- [ENTRIES SUPPLIED]
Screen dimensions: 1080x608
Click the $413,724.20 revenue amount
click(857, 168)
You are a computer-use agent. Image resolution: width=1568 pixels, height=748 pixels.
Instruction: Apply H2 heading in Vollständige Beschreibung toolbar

- [PROBLEM STATEMENT]
Set down the lines above from the one with "You are a computer-use" through the end of the records, character for character.

- [EXERCISE SOLUTION]
You are a computer-use agent. Image resolution: width=1568 pixels, height=748 pixels.
Instruction: Apply H2 heading in Vollständige Beschreibung toolbar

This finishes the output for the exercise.